Lo stesso tema del monologo pronunciato da Fabrizio quando accusa il pubblico di storcere il naso dinanzi agli horror nostrani salvo poi appassionarsi ai casi più truci della cronaca nera.
De Feo e Strippoli invece rivendicano il loro diritto a fare cinema di genere, giocando con la loro stessa materia e con i luoghi comuni salvo poi spiazzare tutti con una svolta improvvisa, tra sequenze veramente ottime (il pranzo) ed un finale in chiave revenge movie.
Insomma la loro è un’operazione molto più complessa di quanto non possa sembrare, compreso la trovata geniale di quel Bloodflix finale che fa il verso alla piattaforma Netflix che ospita il film in un continuo gioco di specchi e rimandi nel quale i cliché vengono rigirati a loro piacimento dai due registi.

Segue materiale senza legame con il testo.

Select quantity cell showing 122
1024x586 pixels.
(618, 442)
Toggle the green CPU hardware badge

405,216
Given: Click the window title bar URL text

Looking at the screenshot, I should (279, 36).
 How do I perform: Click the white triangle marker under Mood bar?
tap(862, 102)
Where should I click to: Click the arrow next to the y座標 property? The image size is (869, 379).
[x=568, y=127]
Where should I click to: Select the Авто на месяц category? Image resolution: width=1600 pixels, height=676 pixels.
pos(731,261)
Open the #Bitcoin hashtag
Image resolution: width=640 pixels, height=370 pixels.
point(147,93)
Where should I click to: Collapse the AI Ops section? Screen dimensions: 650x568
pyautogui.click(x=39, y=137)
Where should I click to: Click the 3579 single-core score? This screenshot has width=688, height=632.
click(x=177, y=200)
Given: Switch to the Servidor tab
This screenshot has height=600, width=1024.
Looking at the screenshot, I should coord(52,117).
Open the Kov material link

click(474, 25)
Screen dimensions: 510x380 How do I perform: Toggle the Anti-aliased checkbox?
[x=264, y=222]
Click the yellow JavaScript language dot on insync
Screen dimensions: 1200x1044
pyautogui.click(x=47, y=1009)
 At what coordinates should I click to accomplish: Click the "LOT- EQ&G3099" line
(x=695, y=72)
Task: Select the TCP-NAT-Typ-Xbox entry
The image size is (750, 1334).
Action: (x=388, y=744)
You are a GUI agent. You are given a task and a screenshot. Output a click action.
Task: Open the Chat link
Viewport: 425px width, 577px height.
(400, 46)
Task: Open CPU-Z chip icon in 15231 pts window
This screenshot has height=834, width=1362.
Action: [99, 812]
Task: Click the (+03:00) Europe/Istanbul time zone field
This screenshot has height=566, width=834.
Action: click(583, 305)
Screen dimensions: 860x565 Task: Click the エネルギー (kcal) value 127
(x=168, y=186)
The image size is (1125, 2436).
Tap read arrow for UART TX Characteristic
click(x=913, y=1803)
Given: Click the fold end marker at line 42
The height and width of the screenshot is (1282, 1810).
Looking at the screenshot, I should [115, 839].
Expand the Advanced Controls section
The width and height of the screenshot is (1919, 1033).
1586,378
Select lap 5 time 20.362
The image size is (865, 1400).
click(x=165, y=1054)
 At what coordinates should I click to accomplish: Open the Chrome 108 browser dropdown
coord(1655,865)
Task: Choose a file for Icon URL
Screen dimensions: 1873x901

A classic horror story è innanzitutto un progetto ambizioso, dallo sguardo autoriale e cinefilo e soprattutto, che è poi quel che conta, è un film dal respiro internazionale; uno di quei titoli che possono tranquillamente aspirare ad un mercato internazionale senza sfigurare.
Esattamente quello di cui abbiamo bisogno.